The addition of Yockey and Goering – technically, they work for Lawrence Emergency Medicine Associates, a physician’s group that runs the hospital’s emergency room – should allow the hospital to offer improved and more efficient service, Meyer said. Among the reasons:

¢ Patients won’t have to wait for their primary care physicians to make personal visits, unless desired. That can lead to faster, more effective care.

¢ The hospital can trim the length of hospital stays, freeing up beds for others in need of care.

¢ LMH can cut costs of services financed by Medicare without sacrificing quality. The hospital receives a flat reimbursement through Medicare, meaning that the government pays the same for a patient’s appendectomy regardless of whether the patient stays for three days or seven days. Cutting the duration of a stay saves the hospital money, especially when 55 percent of the hospital’s inpatients are on Medicare.

Charles Yockey

Home: Lawrence.

Education: Doctorate in medicine, Kansas University School of Medicine; residency in internal medicine, David Grant Medical Center, Travis Air Force Base, California.

Most recent job: Hospitalist, Stormont Vail Medical Center, Topeka.

Experience: Lawrence Multi-Specialty Physicians, Lawrence; Lawrence Memorial Hospital; Cotton-O’Neil Clinic, Lawrence; Humana Health Care, Kansas City, Mo.; Watkins Health Center, Kansas University; Internal Medicine Associates, Wichita.

Primary care physicians can spend more time in their own offices, rather than ducking out to make rounds at the hospital.
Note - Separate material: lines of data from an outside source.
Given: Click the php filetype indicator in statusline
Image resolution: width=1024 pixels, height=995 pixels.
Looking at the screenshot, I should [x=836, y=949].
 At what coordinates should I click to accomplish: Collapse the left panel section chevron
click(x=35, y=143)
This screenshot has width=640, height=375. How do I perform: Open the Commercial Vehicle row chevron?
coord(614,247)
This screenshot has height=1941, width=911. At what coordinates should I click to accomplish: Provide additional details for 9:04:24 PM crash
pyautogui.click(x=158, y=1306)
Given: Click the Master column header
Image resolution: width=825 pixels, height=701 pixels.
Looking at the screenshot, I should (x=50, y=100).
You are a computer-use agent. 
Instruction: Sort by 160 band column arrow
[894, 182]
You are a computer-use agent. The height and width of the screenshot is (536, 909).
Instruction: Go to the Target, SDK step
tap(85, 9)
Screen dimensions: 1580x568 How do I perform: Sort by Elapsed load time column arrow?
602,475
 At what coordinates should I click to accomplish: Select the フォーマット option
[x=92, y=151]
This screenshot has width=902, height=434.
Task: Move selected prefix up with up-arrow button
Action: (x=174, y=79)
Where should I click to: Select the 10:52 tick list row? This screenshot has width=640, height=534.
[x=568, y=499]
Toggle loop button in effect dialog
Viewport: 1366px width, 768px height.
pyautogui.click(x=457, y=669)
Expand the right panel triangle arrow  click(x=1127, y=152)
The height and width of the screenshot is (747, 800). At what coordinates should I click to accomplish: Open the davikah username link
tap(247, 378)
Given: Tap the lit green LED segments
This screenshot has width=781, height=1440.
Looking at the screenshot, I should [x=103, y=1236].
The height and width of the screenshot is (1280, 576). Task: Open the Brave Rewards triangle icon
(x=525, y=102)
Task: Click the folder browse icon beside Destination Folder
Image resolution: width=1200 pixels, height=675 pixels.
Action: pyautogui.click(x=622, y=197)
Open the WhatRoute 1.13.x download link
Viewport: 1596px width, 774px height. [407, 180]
Physicians, in general, can bill more for office visits, and more patients can be scheduled without having to bank on leaving two hours a day open for rounds or other hospital calls.

“In a physician’s practice, time is money,” Meyer said.

Yockey said that the hospital also would be able to get more patients, now that doctors in surrounding communities – De Soto, Tonganoxie, Eudora and others – could encourage their patients to choose LMH.

Physicians can find comfort in knowing that a hospitalist would be available to tend to late-night needs and other requirements, rather than having to make a relatively lengthy commute to the hospital for what might be a somewhat routine visit.

“My job is to take care of that physician’s patient, just like I’m that physician’s partner,” Yockey said.